▶ **TASK PROMPT**
In the material below, the line holding "Task: Add a" and every line after it should be reproduced exactly, please, with pictures omitted.

================================

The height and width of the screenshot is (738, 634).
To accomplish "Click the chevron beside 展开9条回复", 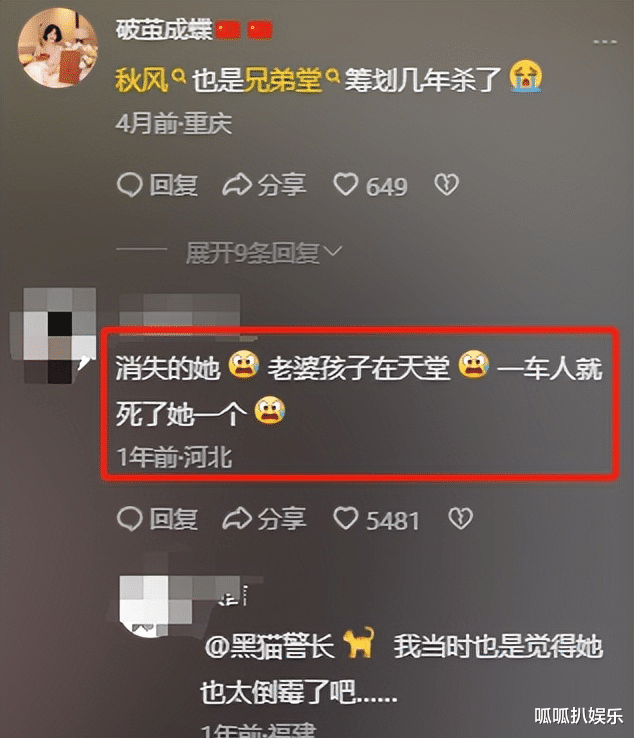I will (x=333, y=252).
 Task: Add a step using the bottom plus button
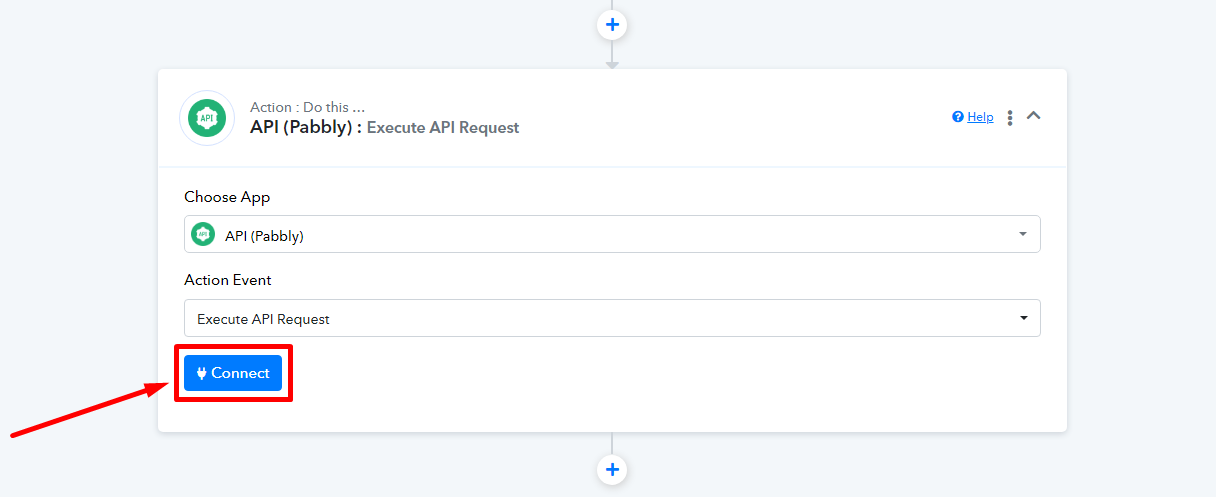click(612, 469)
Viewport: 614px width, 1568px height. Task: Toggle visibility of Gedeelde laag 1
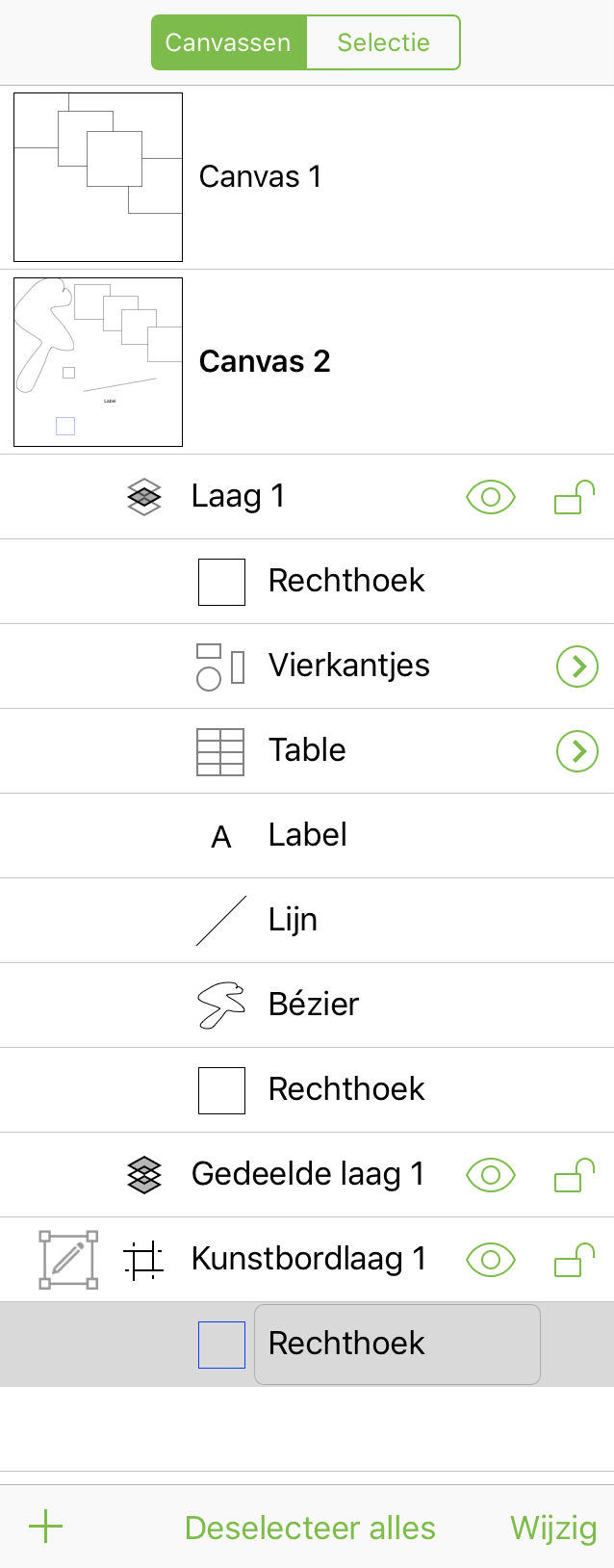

================================

▶ **OUTPUT**
 Task: Add a step using the bottom plus button
click(612, 469)
Viewport: 614px width, 1568px height. Task: Toggle visibility of Gedeelde laag 1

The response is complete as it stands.